== Work instruction 1 ==
In the text on the periodic table of memes, what does valence measure?
== Work instruction 2 ==
Continue the text on the periodic table of memes after its last sentence.

That’s a periodic table.
the table
Click any element to see its properties. Columns are operations. Rows are recursion depth. Z is the complexity rank — how much cognitive work it takes to decode.
reading the table
Each axis does real work.
Group (column) determines behaviour, the way shell configuration determines how a chemical element reacts. Inversion memes always feel a certain way regardless of content. Scale-shift memes always produce that vertigo of reframing. The operation is what’s conserved.
Period (row) maps to recursion depth, like the number of electron shells. More shells means more complexity and, past a point, instability. Period 4 elements — post-irony, semantic dissolution — are the meme equivalent of superheavy elements. Technically exist, barely stable, hard to observe in the wild without the observation itself changing the specimen.
Valence measures remixability. Taxonomium (alignment charts, political compasses) bonds with everything — valence 5. Gödelium stands alone — valence 1. High-valence elements produce the viral formats; low-valence ones produce the one-time insights.
Stability is cultural half-life. Subvertium is eternal — expectation subversion has been funny since language existed. Shibbium decays fast — in-group references have a shelf life measured in weeks.
Mass is information density. Koanium has infinite mass: you can’t reduce “what is the sound of one hand clapping?” further without destroying it. Punium has almost none — pure structural play, the lightest element.
molecules
The table maps elements, but in the wild everything is a compound.
Take the Charmander evolution meme — the one where Charmander/Charmeleon/Charizard map to grandpa/dad/me, each labelled with the signature industrial toxin of their generation: lead, asbestos, microplastics. Its molecular formula: Br₂Sv·Sh.
Bridgium (Br) × 2 — the dominant element. The Pokémon evolution line maps to generational succession on two levels: visual (small → big) and thematic (evolution implies improvement). The double-Br gives the meme its weight.

== Information shown ==
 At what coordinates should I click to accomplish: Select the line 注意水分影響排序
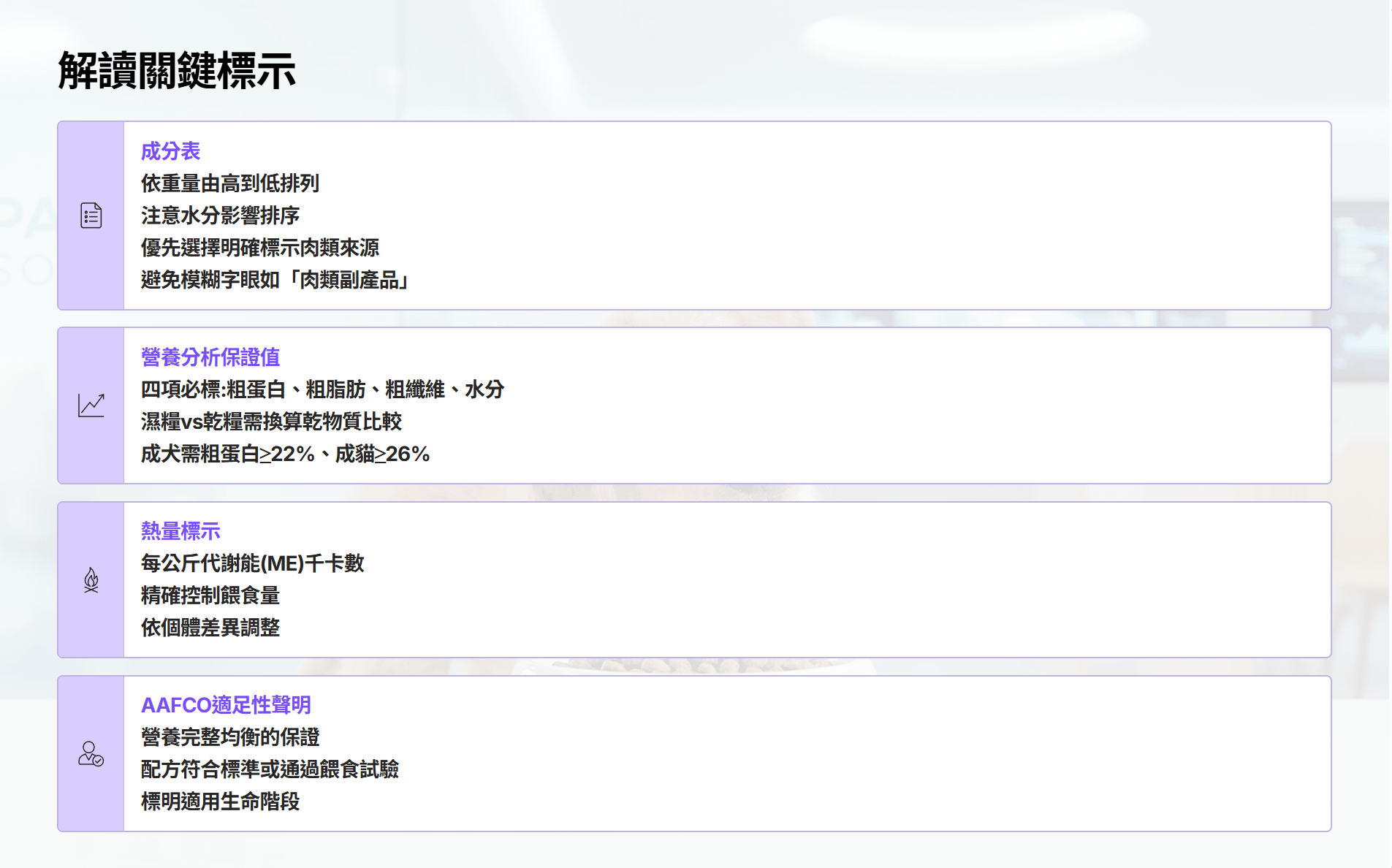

---

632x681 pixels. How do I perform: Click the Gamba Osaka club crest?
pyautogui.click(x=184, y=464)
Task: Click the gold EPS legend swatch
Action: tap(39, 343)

== Response box 1 ==
Remixability.

== Response box 2 ==
Subvertium (Sv) — the evolution framing sets up “getting stronger” but delivers “different poison.” Charizard is triumphant, roaring, and full of plastic. The gap between the visual energy and the actual payload is pure Sv.
Shibbium (Sh) — the bonding agent. You need to know the Charmander line for this to work. Someone who doesn’t know Pokémon gets maybe 40% of it. The shibboleth holds the molecule together.
Trace Zoomium (Zm) — the generational zoom-out reveals a pattern. Any single generation can ignore its toxin. Three in sequence makes it structural.
The decomposition tells you why the meme lands (double analogy + subversion), why it has cultural limits (the Shibbium requirement), and why the format is remixable (swap the toxins, swap the Pokémon line for any three-stage progression, the Br₂Sv core still works).
why memes land differently
Same table, different observers. Two people share the same cognitive operations and mostly the same concerns. What varies is position: which frames you hold as default, which operations you’ve seen enough to be numb to, and which concerns are live right now. A status-anxiety meme lands differently the morning after a promotion than the morning after a layoff.
The field is the same — the gradient you experience depends on where you’re standing in it.
element 27
The last element in the table is Ouroborium (Om, Z=27). Self-reference about everything and nothing. The snake eating its own tail. The system entirely self-consuming, no outside reference remaining.
Its example reads: “This is a periodic table of memes, which is itself a meme, which…”
I can’t tell you how to handle that. What I can tell you is this: I tried for weeks to find a cognitive operation that wasn’t on the list. A meme that works by some mechanism other than these eight. I couldn’t. That doesn’t mean the list is complete — but it’s a test anyone can run. Find the meme that breaks the table, and you’ve discovered element 28.